Optical Coherence Tomography (OCT) angiography opens another exciting chapter in ophthalmic imaging.  Based on motion contrast, and in the presence of motion-less structure, OCT angiography (OCT-A) resolves signal due to moving blood flow.  It thereby offers a compelling alternative to fluorescein angiography (FA) for the visualization of vascular abnormalities without the need for injections of contrast dye.  Areas of perfusion, or indeed non-perfusion, are readily apparent in the images, and information regarding blood flow and microvasculature can be seen within different vascular beds, as opposed to FA that offers only a single 2d perspective.  So vasculature can not only be seen and isolated within different plexi of the retina, it can be observed in the choriocapillaris and deep into the choroid.  It is likely, therefore, given that retinal vascular diseases are the leading cause of blindness, this technology will have significant clinical impact in the coming years.

To supplement regular OCT, there is an emphasis in OCT-A on three enabling technologies:

  1. Motion Correction
  2. Signal Decorrelation
  3. Layer Segmentation

In the following we give a brief overview of each of these topics and demonstrate in detail the contribution from 3), layer segmentation.

Motion Correction

If the motion contrast detected in OCT-A imaging is to be derived only from blood-flow, the data must be acquired from a motionless body.  That is, the structural information seen in the regular OCT data, which corresponds to anatomy, must be free of motion.  As volumetric OCT can take around two seconds to acquire, a fair amount of motion can occur.  The duration of OCT-A data is around four times that as the motion decorrelation algorithms require data from the same location at different time points in order to detect motion of the red blood cells.

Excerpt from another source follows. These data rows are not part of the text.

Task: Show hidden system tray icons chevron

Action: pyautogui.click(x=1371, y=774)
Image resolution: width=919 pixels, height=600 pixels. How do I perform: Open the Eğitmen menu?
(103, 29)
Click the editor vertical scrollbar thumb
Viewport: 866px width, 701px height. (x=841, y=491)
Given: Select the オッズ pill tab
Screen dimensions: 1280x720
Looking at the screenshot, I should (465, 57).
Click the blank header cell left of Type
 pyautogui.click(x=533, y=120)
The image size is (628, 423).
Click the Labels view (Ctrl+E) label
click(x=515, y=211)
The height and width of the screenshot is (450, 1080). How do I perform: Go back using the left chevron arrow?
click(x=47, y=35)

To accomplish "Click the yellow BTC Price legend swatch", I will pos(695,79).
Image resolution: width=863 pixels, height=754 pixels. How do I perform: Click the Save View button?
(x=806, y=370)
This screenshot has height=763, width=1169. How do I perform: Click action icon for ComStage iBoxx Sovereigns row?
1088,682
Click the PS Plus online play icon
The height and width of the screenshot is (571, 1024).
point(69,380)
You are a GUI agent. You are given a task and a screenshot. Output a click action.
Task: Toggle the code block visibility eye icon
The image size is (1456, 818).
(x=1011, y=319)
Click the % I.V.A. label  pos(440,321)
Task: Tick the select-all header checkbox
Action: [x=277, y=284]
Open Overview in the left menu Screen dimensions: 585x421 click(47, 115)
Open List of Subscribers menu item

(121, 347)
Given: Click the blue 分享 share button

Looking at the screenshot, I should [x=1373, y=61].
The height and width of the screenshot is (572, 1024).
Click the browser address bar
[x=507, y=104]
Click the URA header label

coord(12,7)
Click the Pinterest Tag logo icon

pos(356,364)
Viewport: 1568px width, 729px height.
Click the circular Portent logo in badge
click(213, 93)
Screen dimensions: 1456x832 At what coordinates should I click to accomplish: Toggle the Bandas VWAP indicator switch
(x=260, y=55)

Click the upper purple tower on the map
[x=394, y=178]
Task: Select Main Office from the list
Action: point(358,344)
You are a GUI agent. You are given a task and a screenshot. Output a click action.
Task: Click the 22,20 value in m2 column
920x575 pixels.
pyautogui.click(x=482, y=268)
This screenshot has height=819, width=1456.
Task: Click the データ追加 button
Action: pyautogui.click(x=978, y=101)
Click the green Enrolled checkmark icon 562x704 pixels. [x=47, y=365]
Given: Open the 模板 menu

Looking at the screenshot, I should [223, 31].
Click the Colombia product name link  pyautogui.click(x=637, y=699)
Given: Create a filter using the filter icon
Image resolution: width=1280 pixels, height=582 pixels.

Ensuring that the surrounding anatomy is held to be static for the analysis is the task of motion correction algorithms that either operate in real-time during the acquisition [1], or as a post-processing step [2].  In both cases, anatomical landmarks are used to register the image data as it is collected.  Additional sources of information such as line-scanning ophthalmoscope (LSO) images are used to appropriately guide the OCT raster as it “paints” a motion free area [3].  Being effectively instantaneous, the LSO image is held to be the ground-truth of a motionless en face view of the OCT data.  The OCT beam shares its coordinate system with the LSO and motion is tracked based on registering landmarks in the frame-rate LSO data.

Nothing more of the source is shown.